Databases + Metadata = Unsolved Problem
Metadata in databases loses its context quickly. Let’s say Jen uploads an image, titles it “My pet puppy.” Jen’s friend Steve wants to use the image, selects it in the image library and wants to change the title to “Jen’s pet puppy.” Where do you store that title now? What happens when Jen renames her image? What if you use a couple copies of the same image, with a different title? It’s a bit of a mess, but usually the solution is store the metadata in context: keep the metadata with each use of the image, in that HTML page. Problem is, images don’t have a title attribute.
The other issue is maintaining those goddamn references between the database, the HTML file, and the image file. Odds are you’ll be using some database file system of some kind so now you have to manage deletions, renames, and metadata edits in three different linked places. Those links are fragile, so things fall out of sync. Especially if users have access to editing their HTML source code, offline editing, import/export, anything like that. So make sure to keep one authoritative copy of that data.
Lastly is the issue of exporting/sharing this content. The platform that I work on has a strict requirement for being exportable without ruining everything, in order to keep a very important ($$) industry certification. So when we export that web page, we don’t want to lose all of that image metadata. We will if it’s in the database, unless you do a lot of non-standard hackery. And we’d want to avoid non-HTML shit just to pass data around (a standard solution).

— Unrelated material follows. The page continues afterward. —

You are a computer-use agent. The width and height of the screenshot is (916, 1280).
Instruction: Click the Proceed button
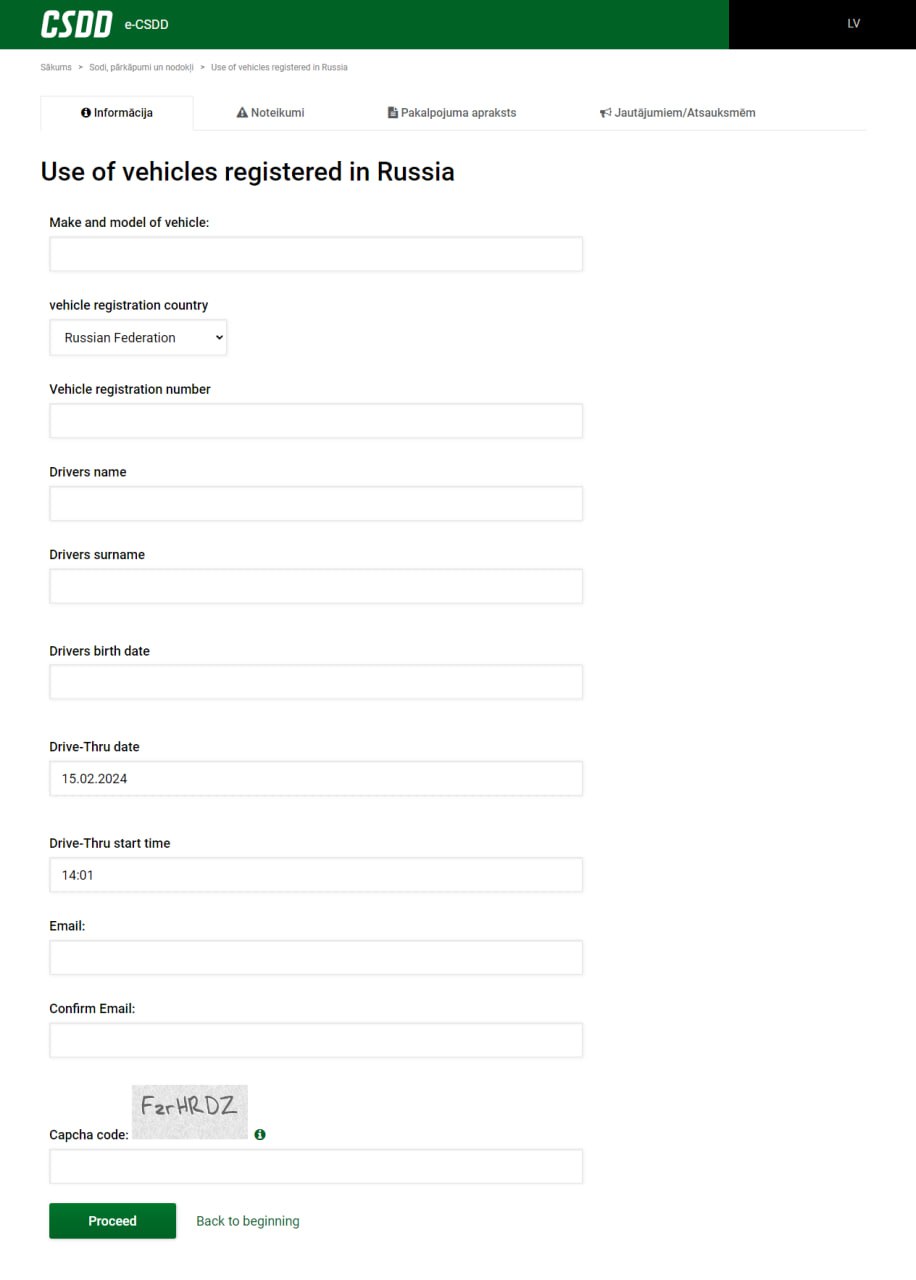click(x=113, y=1220)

Microformats: Metadata, Inline, Bam
Really, a good way to do this is just store metadata inline, in the HTML content. The best solution we found for this setup is using microformats. The ideas that you wrap your object (an image, an object, a text block, whatever) with span tags that represent each one of the pieces of metadata. There’s a much more verbose explanation on the microformats.org site. The hCalendar format is good place to look for examples of this concept embraced.
So for our image example above, the HTML would look something like this.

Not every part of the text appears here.